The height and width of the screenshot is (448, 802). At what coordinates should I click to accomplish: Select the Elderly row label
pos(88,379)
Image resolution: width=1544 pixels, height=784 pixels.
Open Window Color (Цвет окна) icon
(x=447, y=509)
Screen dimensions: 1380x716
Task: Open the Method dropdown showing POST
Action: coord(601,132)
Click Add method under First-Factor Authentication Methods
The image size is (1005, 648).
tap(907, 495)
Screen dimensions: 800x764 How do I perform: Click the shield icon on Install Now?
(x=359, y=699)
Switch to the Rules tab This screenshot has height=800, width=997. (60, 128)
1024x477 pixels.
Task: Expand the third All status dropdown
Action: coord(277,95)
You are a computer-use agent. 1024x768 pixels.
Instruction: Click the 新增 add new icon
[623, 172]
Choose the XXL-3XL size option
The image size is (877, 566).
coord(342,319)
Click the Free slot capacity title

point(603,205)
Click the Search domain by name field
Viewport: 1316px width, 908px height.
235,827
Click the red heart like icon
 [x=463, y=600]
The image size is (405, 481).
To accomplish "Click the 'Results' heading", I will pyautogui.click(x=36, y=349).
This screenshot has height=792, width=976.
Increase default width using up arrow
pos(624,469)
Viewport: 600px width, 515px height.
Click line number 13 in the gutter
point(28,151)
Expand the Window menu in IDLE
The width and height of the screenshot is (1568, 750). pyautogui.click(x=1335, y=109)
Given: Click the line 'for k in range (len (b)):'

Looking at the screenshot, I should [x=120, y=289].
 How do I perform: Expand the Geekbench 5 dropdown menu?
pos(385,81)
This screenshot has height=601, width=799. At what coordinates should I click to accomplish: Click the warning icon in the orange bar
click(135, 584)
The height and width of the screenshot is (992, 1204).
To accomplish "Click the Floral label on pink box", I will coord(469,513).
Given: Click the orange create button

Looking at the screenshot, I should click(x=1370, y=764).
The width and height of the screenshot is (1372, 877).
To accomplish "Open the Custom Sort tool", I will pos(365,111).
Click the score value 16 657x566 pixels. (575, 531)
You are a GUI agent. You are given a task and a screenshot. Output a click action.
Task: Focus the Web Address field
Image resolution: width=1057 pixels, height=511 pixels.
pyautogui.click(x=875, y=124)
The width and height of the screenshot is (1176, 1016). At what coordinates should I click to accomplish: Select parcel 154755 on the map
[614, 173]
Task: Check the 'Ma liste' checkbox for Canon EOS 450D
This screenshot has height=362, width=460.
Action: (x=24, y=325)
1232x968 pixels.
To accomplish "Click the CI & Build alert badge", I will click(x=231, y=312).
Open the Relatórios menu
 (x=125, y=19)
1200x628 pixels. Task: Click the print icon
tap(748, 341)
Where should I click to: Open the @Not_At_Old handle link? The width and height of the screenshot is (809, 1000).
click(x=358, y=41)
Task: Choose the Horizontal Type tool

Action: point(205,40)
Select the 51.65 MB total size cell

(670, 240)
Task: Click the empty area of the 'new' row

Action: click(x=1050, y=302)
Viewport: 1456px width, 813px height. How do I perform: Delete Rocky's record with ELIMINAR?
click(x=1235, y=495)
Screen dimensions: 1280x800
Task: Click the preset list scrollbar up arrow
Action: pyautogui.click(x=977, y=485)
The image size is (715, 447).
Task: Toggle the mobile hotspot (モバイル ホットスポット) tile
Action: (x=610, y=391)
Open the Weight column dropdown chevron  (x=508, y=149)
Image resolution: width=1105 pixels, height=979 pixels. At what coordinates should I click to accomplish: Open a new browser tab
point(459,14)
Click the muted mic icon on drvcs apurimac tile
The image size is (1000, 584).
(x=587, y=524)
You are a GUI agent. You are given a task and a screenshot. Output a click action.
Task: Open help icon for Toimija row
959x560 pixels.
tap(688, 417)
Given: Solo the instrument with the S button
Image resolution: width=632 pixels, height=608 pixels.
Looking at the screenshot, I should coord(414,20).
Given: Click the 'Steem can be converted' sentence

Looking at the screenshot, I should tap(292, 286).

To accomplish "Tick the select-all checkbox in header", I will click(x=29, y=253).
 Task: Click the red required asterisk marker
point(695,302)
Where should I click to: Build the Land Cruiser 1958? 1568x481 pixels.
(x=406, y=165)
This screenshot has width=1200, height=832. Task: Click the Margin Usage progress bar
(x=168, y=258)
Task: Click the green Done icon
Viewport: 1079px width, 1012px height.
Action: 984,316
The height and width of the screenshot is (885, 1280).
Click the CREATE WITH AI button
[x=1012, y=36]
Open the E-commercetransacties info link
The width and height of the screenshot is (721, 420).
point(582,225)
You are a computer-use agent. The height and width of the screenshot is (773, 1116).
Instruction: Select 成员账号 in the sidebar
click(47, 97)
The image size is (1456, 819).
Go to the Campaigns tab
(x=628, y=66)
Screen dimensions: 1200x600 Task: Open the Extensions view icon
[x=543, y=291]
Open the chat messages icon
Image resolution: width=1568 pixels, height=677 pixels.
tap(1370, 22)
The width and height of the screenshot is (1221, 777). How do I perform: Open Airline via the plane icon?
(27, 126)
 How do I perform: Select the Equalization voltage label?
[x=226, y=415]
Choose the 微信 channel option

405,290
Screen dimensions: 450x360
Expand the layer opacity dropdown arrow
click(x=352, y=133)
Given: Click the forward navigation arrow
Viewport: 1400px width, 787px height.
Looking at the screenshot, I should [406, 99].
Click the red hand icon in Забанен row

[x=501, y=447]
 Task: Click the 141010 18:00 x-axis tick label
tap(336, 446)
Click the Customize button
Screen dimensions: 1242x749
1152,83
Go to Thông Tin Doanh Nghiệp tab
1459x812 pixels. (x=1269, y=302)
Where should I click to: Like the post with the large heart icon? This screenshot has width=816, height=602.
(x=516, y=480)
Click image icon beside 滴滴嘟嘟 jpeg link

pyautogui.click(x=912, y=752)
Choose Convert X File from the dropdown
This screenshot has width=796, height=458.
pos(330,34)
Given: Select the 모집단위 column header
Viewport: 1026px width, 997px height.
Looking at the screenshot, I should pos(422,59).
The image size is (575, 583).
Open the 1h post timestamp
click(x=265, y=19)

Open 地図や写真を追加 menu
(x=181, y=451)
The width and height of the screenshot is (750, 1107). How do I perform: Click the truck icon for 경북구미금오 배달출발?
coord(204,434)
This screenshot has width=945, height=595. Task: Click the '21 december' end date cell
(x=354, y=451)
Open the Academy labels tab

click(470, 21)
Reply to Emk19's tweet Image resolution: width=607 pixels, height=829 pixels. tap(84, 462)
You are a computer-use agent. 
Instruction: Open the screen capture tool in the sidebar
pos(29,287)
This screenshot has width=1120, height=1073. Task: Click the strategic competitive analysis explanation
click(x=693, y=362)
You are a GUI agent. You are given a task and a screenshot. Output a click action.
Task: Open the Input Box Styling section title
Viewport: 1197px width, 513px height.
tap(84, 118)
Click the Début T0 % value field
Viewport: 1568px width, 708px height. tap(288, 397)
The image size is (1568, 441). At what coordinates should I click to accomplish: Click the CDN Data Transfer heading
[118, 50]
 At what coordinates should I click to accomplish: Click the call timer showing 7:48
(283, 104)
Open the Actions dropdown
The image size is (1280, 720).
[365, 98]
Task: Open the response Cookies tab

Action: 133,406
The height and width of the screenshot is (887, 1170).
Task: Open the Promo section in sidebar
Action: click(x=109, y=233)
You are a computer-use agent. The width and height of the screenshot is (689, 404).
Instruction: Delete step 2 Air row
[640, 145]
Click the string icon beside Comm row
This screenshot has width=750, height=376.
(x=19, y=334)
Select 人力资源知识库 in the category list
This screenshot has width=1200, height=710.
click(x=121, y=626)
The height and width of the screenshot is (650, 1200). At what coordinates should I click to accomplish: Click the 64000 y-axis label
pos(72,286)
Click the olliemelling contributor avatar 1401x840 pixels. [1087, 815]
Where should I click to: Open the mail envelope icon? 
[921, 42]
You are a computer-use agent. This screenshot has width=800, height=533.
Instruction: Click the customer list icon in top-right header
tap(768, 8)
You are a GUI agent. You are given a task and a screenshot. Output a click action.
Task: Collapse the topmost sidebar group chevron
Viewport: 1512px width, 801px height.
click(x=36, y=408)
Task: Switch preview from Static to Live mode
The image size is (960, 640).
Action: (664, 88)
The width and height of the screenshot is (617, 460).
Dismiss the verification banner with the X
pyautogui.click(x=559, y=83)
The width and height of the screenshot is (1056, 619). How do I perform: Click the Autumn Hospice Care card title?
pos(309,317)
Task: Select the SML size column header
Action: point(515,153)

+ + + + + + +

_Task item_:
Show every line from the listing that contains "checkbox".

_Finished task_:
Task: Check the 'Ma liste' checkbox for Canon EOS 450D
To accomplish "Tick the select-all checkbox in header", I will click(x=29, y=253).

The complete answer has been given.